ゼミの大先輩であるHさんのお誘いで勉強会に参加してきました。
そこにいらっしゃったのは,数名の図書館員の方と数名の業務委託先企業の社員の方でした。

そこで(あらためて)興味深いと思ったのは,図書館といっても,そこで働く職員の所属先を考えるとそれがまったくバラバラなことです。具体的にいえば,利用者として図書館の窓口に立っている人に話しかけた際に,その人が業務委託先A社の社員であり,カウンターの奧の事務室に見える黙々と目録を作成している人は業務委託先B社の社員であるという状況が,多くの図書館で起きているわけです。大きな図書館であれば,数社の業務委託先と契約していることはよくあることですから,それこそ働く職員の所属先は様々になります。もちろん,それが悪いといっているわけではありません。

大事なことは,図書館の組織を考える際に,図書館(正規職員)や委託先企業(非正規職員)と考えるのか,また,それらをひとまとまりの組織と考えるのか,で大きな違いがでてくるということです。

現実的に,民間企業と同様に,図書館(正規職員)だけで完結し続ける組織の状況はありえないのだと思います。

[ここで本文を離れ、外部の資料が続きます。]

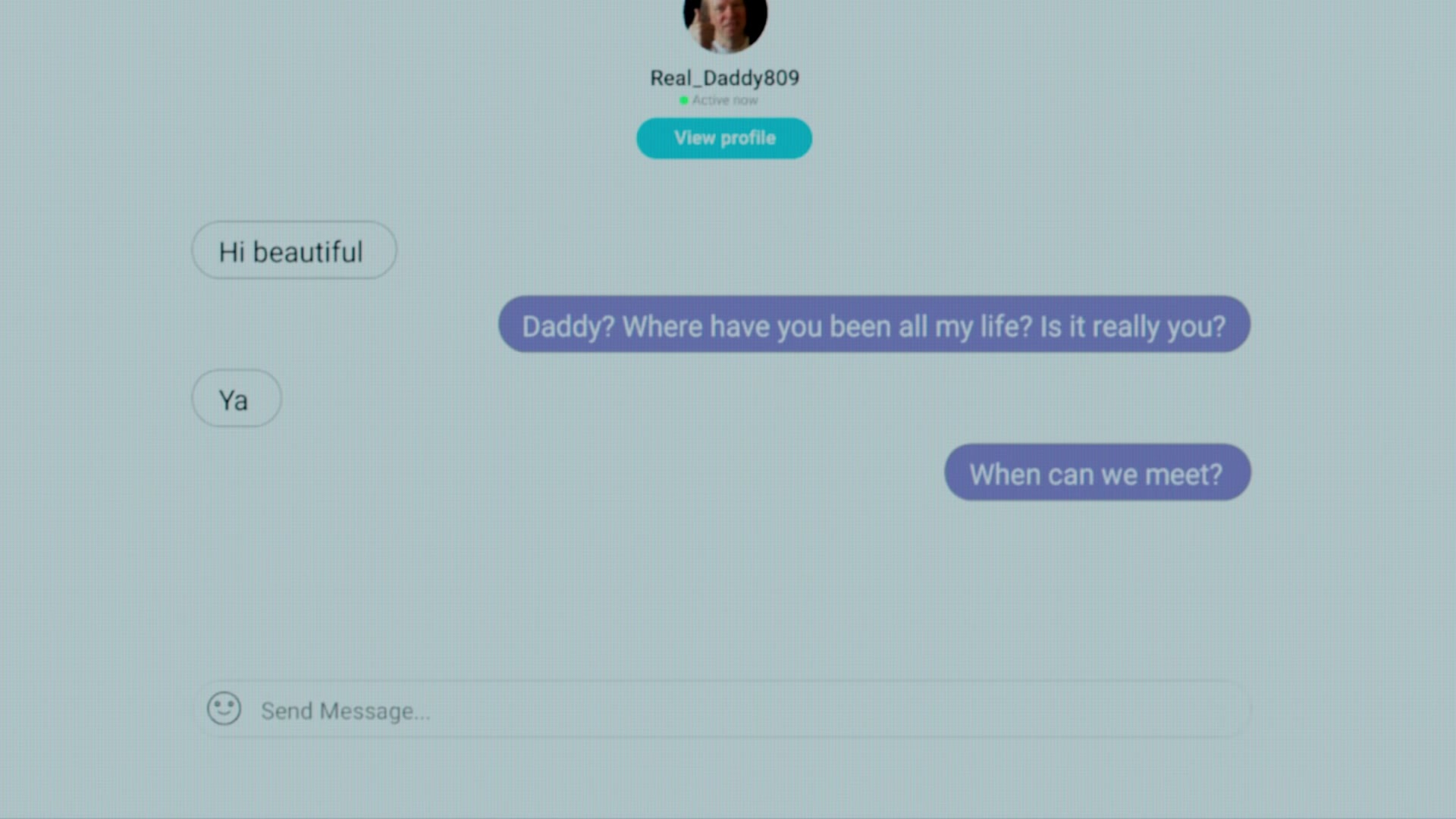Select the "Ya" message bubble

pos(237,398)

また,個人の能力だけをみれば,(経験による知識の差はあるかもしれませんが)正規職員も,非正規職員もそれほど大きな差はない可能性は高いです。

図書館(正規職員)はこっち側で,委託先企業(非正規職員)はあっち側と考えるのではなく,図書館で志を共にしていっしょに働く職員(チーム),また,それらをひとまとまりの組織と考えて,現在はもちろん,未来の図書館について考えていった方が生産的なように思いました。

その中で,図書館経営者は図書館の大事なものを失わない,むしろ,それを増すような舵取りをする。

図書館経営者が,図書館経営における「経営組織」を考える際には,確実に「所属先」ではなく,「ひとつの組織」という観点からみているような気がします。